Dezenas de trabalhadores garantem o sustento de suas respectivas famílias a partir do trabalho feito no Complexo Ver-o-Peso. No Mercado de Carne, por exemplo, há pessoas apaixonadas por suas atividades. É o caso de Marlene Galeno, 49, que é funcionária de um box de café há 10 anos. Ela migrou do serviço de empregada doméstica para trabalhar no local.
“A minha cunhada me chamou para vir para cá. Chego aqui às 5h30 e essa hora já tem movimento aqui, principalmente feirantes. É muito diferente de onde eu trabalhava antes, ficava isolada no apartamento. E aqui trabalho com público de todas as idades. É movimento dia e noite”, afirma.
Quando alguém pergunta para a erveira Paula Negrão, 34, há quanto ela atua na feira do Ver-o-Peso, ela responde que é a vida toda, já que desde muito pequena ela acompanhava a mãe, Edileia Barros, 58, que atua há 40 anos no local. Há pouco mais de dois meses, Paula decidiu retornar para a atividade depois de dedicar bastante tempo somente à família.
Para ela, não tem como falar da Boulevard Castilhos França sem lembrar do Círio de Nossa Senhora de Nazaré, uma vez que a via faz parte da grande procissão religiosa, no segundo domingo de outubro. E foi exatamente no período do Círio que ela resolveu voltar a trabalhar no local.
“A minha infância foi andar por aqui, conversar com os feirantes, era tio para cá e para lá. Fiquei grávida aos 17 anos e parei de trabalhar, casei e agora voltei. Voltar para cá na véspera do Círio foi uma virada de chave e agora não saio mais daqui. Venho todo santo dia. A gente fica com necessidade e acostumado de vir para o Ver-o-Peso. Já tentei fazer outras coisas, mas não é para mim. O meu negócio é gente, gosto de trabalhar com o público. É a minha paixão”, disse. “Quando eu era criança, ficava sentada aqui, onde era a feira velha, ficava passando todos aqueles ônibus lotados. E lembro do Círio, né. Não tem como falar do Boulevard sem falar no Círio com toda aquela movimentação”.

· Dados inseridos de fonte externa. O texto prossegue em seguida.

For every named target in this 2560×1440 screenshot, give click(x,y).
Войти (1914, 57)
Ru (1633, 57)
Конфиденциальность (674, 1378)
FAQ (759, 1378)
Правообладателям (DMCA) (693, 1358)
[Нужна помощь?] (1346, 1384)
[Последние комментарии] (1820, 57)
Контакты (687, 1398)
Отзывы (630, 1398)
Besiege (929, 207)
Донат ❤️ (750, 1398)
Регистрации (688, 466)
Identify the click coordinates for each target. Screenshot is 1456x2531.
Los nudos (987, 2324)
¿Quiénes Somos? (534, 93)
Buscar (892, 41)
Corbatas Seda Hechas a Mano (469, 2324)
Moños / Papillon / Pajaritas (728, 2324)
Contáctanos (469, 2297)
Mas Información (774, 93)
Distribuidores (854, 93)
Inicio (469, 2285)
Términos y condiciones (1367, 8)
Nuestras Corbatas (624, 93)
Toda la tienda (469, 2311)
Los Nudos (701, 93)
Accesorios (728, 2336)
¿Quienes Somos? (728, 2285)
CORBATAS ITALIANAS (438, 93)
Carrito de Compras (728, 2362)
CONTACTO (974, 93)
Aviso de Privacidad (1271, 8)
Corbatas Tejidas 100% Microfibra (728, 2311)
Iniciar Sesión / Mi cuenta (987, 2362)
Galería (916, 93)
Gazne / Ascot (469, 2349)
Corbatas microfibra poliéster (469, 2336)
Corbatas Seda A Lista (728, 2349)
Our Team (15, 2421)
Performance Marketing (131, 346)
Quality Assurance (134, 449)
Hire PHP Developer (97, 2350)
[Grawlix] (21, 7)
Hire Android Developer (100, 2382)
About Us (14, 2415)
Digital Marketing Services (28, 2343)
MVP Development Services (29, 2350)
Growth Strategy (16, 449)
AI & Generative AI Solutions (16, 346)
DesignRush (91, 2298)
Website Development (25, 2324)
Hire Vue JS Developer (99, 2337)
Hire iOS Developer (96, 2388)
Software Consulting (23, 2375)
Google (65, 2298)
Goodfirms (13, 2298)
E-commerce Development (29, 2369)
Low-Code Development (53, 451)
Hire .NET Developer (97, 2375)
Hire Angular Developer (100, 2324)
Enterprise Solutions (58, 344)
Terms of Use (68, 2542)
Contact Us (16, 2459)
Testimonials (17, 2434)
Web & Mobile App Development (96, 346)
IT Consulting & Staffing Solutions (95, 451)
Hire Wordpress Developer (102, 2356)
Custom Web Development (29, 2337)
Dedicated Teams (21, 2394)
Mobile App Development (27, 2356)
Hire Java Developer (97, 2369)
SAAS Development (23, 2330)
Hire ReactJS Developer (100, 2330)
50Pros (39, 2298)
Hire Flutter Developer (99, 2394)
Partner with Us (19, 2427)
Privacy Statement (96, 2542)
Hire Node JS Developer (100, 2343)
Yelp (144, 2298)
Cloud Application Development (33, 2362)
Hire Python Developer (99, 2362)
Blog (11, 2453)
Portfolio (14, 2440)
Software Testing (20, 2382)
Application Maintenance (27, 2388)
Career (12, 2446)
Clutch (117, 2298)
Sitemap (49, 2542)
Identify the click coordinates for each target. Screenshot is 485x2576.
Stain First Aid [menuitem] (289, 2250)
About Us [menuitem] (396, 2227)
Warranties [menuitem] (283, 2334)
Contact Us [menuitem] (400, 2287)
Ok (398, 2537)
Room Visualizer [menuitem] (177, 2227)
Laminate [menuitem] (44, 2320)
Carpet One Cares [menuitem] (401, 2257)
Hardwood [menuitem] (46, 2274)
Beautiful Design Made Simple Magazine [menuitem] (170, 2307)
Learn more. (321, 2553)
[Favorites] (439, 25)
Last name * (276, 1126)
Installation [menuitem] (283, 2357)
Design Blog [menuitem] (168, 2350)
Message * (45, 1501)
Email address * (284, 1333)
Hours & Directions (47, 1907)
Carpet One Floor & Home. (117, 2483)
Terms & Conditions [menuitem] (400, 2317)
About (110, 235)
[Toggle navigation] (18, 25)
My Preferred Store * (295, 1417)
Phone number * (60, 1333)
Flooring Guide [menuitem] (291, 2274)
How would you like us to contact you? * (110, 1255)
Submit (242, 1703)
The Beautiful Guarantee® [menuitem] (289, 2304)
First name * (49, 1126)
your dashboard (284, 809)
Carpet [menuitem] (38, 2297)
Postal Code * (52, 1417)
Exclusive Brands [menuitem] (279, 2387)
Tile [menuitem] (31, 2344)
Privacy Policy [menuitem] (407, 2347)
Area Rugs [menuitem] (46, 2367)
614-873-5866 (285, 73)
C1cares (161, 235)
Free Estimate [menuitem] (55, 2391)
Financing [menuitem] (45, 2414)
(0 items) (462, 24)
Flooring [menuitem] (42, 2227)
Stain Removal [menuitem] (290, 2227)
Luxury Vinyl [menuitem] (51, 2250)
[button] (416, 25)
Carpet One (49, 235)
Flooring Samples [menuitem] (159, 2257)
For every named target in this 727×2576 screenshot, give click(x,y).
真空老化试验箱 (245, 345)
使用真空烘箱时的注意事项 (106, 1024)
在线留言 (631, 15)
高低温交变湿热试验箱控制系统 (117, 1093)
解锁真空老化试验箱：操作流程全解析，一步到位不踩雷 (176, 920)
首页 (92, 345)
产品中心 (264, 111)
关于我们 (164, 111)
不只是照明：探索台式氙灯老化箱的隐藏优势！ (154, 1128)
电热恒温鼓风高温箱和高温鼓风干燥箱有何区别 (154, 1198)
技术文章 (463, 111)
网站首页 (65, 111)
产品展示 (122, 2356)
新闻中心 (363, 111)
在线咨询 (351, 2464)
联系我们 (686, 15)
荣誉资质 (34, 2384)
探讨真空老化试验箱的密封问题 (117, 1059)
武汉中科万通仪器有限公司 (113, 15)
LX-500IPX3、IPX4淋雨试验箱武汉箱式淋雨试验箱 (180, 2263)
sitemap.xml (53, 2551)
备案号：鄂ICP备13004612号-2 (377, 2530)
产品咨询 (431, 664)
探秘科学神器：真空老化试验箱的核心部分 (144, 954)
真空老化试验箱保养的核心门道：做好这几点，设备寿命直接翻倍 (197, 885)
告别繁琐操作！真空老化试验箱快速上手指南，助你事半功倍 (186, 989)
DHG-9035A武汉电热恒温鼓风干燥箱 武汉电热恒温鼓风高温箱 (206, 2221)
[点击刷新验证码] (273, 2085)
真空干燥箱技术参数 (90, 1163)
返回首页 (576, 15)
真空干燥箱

Contrariando o que alguns ainda pensam, a avenida Boulevard Castilhos França não foi um boulevard parisiense, explica a historiadora Márcia Cristina Nunes. “Foi denominado de Boulevard-Cais. Um boulevard que convergia todo seu olhar a Baía do Guajará, onde nele se alocou o porto da cidade. E continuava a ser local de entrada e saída de pessoas e das mais diversas mercadorias. O glamour desse boulevard-cais era diferente. Saem as vitrines chiques com seus espelhos e vidros e entram em cena o porto e os mercados da cidade – o Mercado de Peixe e o Mercado de Carne, um empório comercial”, conta.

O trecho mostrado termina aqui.